リ 以上のとおり、請求人は、本件取得資産を対価として本件譲渡土地を譲渡したことが明らかであるところ、所得税法第36条第1項及び第2項の規定によれば、金銭以外の物をもって収入する場合には、その収入すべき金額は、当該金銭以外の物の価額とするとされているので、本件譲渡土地の譲渡所得に係る収入金額は、本件取得資産の価額になることとなる。
 ところで、ここでいう「価額」とは、当該取得の時における客観的交換価値、換言すれば自由市場において市場の事情に十分通じ、かつ、特別な動機をもたない多数の売主と買主が存在する場合に成立すると認められる価額をいうものと解されるところ、土地の価額を評価する場合において、評価すべき土地そのものについて、その評価すべき時点に近い時期に売買取引が行われており、それが正常な取引の範囲にあるときには、その売買価額をもって当該土地の価額とみるのが相当である。言い換えれば、たとえその取引の行われたのが全国的な場合はもとより当該土地を含む地域において土地投機等の諸事情により価額が高騰している場合であっても、当時大多数の人々の間でその価額でならば、更に他の財貨と交換できる事情にある以上、当該売買取引は正常な取引の範囲にあるというべきであり、その取引において成立した価額をもって当該土地の価額とみることができるというべきである。
ヌ そこで、本件取得資産の価額について検討すると次のとおりである。
(イ)本件取得土地は、M社がB社から取得した後G社に譲渡し、更にG社から請求人が取得したことになってはいるが、前記ヘの(ロ)のとおりM社は、請求人の代替地要求に伴うG社からの依頼に基づき本件取得土地を取得したものであり、M社からG社への譲渡は形式的なものと認められる。
(ロ)M社は、B社から本件取得土地及び本件旧建物を455,300,000円で取得しているが、前記イの(ワ)のとおり本件旧建物は昭和63年8月5日に取り壊され、請求人が本件取得土地を取得した時には、本件旧建物は存在しないことから、当該金額は、すべて本件取得土地の価額であり、また、前記イの(ヘ)のとおり、M社は、これらの取得に伴って支払った本件立退料70,000,000円を本件取得土地の取得原価に算入しているが、この支払は、本件旧建物の入居者が本件取得土地の所有者であったB社の関係会社であり、しかも、前記イの(ホ)のB社との売買契約書で売主であるB社が当該物件の明渡しの手続をすることになっているにもかかわらず、請求人の代替地要求にそって本件取得土地をどうしても取得する必要があり、かつ、これを更地にする必要があったため、やむを得ず本件立退料を支払ったものであると認められるから、本件立退料の支払は、通常の土地等の売買取引における対価としての支払を超えるものであって、本件取得土地の適正な価額を構成するとは認められない。

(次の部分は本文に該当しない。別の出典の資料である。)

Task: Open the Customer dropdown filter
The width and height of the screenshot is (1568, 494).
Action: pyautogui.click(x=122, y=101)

(ハ)Wから登記を省略した2回の売買を経て、B社に所有権が移転され、更にM社に売買されるまでの間の取引は、相互に資本系列等の関係のない第三者間の取引であることからすれば、たとえ本件取得土地の価額が高騰していたとしても、その取引は正常な取引の範囲にあるということができる。
(ニ)M社とG社との売買価額538,000,000円は、両社が請求人に代替地を提供するという目的の下になされた形式的な取引における価額であると認められるので、本件取得土地の価額として採用することはできない。

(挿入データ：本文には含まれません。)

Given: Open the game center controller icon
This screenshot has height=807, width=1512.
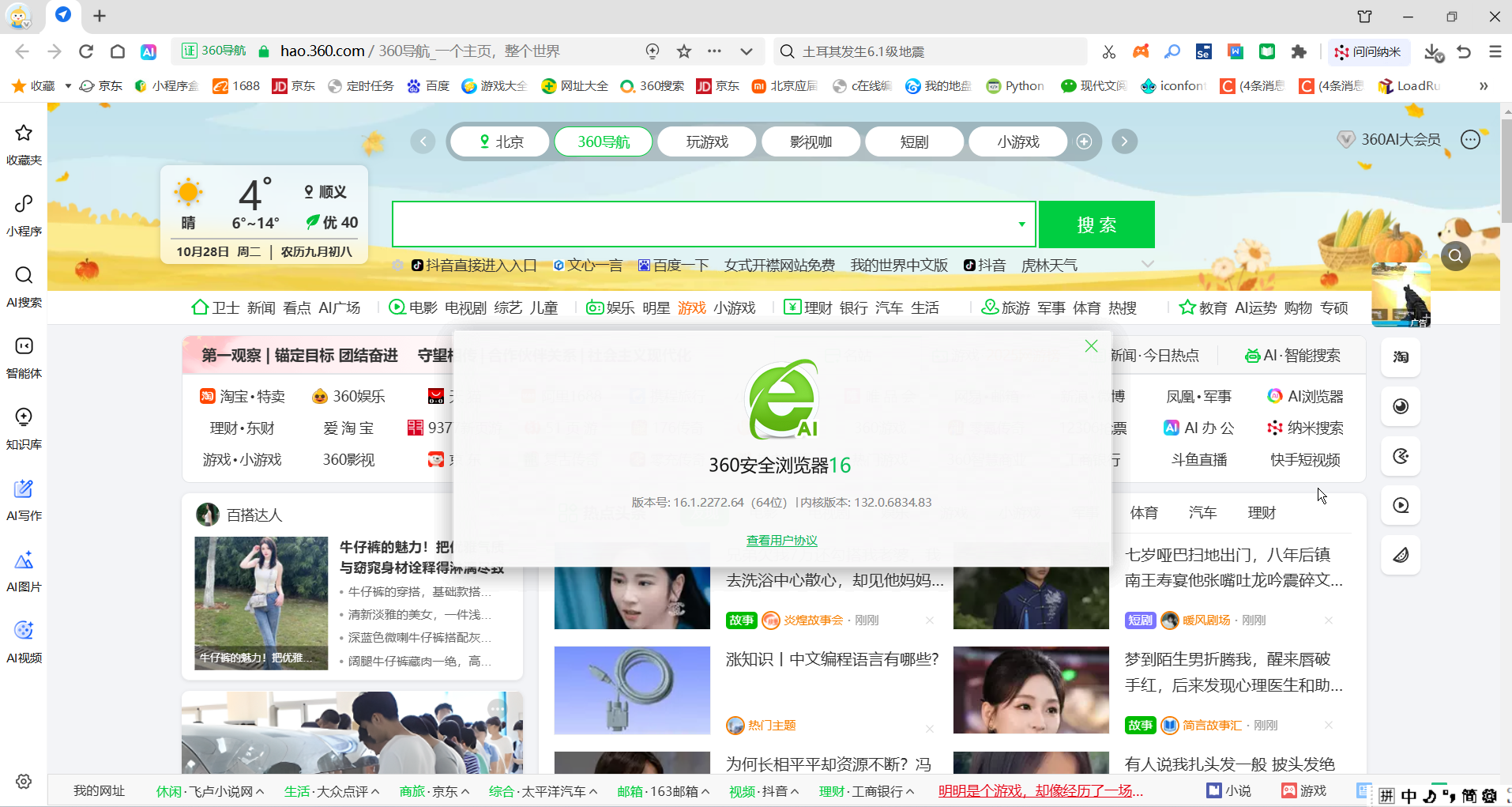Looking at the screenshot, I should tap(1140, 51).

(ホ)以上のことから判断すると、M社がB社から取得した価額455,300,000円をもって、本件取得土地の価額とみるのが相当である。
(ヘ)原処分庁は、本件建物の価額を設計料4,000,000円と建築費用93,340,000円の合計額97,340,000円であると認定しているところ、当審判所の調査によっても、原処分庁の認定額は相当と認められる。
 したがって、本件取得資産の価額は、本件取得土地の価額455,300,000円と本件建物の価額97,340,000円の合計額552,640,000円となる。

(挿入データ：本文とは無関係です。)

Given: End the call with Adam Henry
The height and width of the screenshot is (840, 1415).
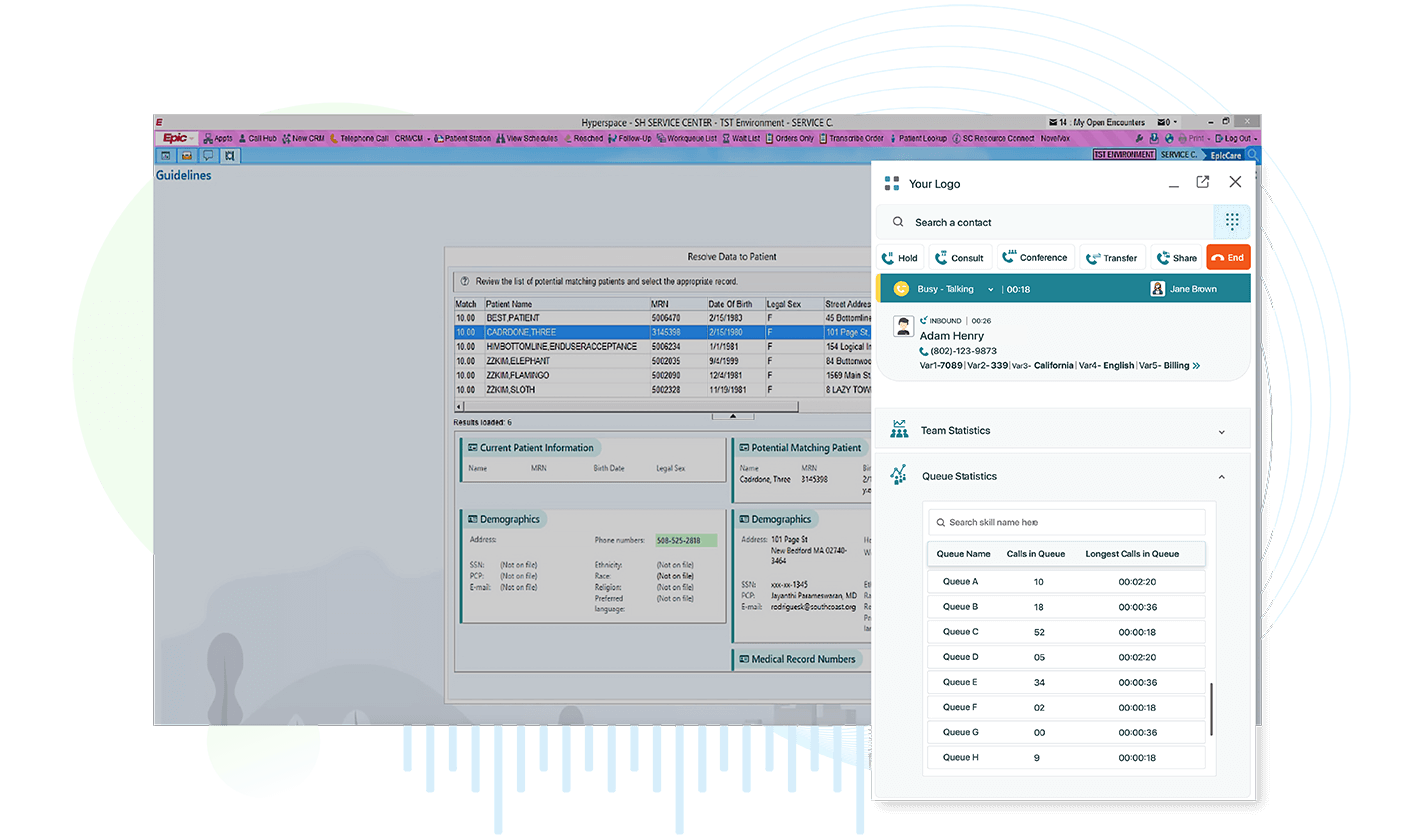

ル 請求人は、本件取得資産の価額は263,000,000円であり、本件鑑定評価書に基づく本件取得土地の鑑定評価額302,470,000円及び本件建物の建築価額97,340,000円の合計額399,810,000円とは乖離があるものの、G社から通常の取引価額より低額で取得したことは、取引上の駆け引きに請求人の方が秀でていたにほかならず、本件予約契約書の価額は適正な価額である旨主張する。
 しかしながら、本件取得資産の価額は、前記ヌで述べたとおりであるところ、前記ハの(ホ)のとおり、本件予約契約書の金額は、請求人に金銭の負担がないようにとの請求人の提示した条件の下に、形式的に本件譲渡土地の価額と同額としたことが認められ、その算定根拠に合理的な理由が認められないから、当該価額が本件取得資産の適正な価額である旨の請求人の主張は採用することができない。
ヲ 以上の結果、本件譲渡土地の譲渡に係る収入金額は、552,640,000円となる。
ワ 原処分庁は、本件譲渡資産の取得費の額を254,097,020円及び譲渡に要した費用の額を7,990,000円と算定しているところ、当審判所の調査によっても、これらの金額は相当と認められる。
 この結果、分離短期譲渡所得の金額は290,552,980円となり、この金額は、本件更正処分に係る分離短期譲渡所得の金額と同額となるから、本件更正処分は適法である。
カ 請求人は、L及びD税理士が本件取引について、事前に担当統括官に相談し、承認を得ている旨主張するが、当審判所が調査したところ、請求人の主張するような事実は認められず、他に請求人の主張を裏付けるに足る証拠もない。
 したがって、この点に関する請求人の主張は採用することができない。

(3)過少申告加算税の賦課決定処分について

 以上のとおり、本件更正処分は適法であり、また、請求人には、確定申告の税額を計算するに当たり、原処分庁が過少申告加算税の基礎とした税額に係る事実を確定申告の税額の計算の基礎としなかったことについて、国税通則法第65条第4項に規定する正当な理由があるとは認められないから、同条第1項及び第2項の規定に基づいてした過少申告加算税の賦課決定処分は適法である。

(4)その他

 原処分のその他の部分については、請求人は争わず、当審判所に提出された証拠書類等によっても、これを不相当とする理由は認められない。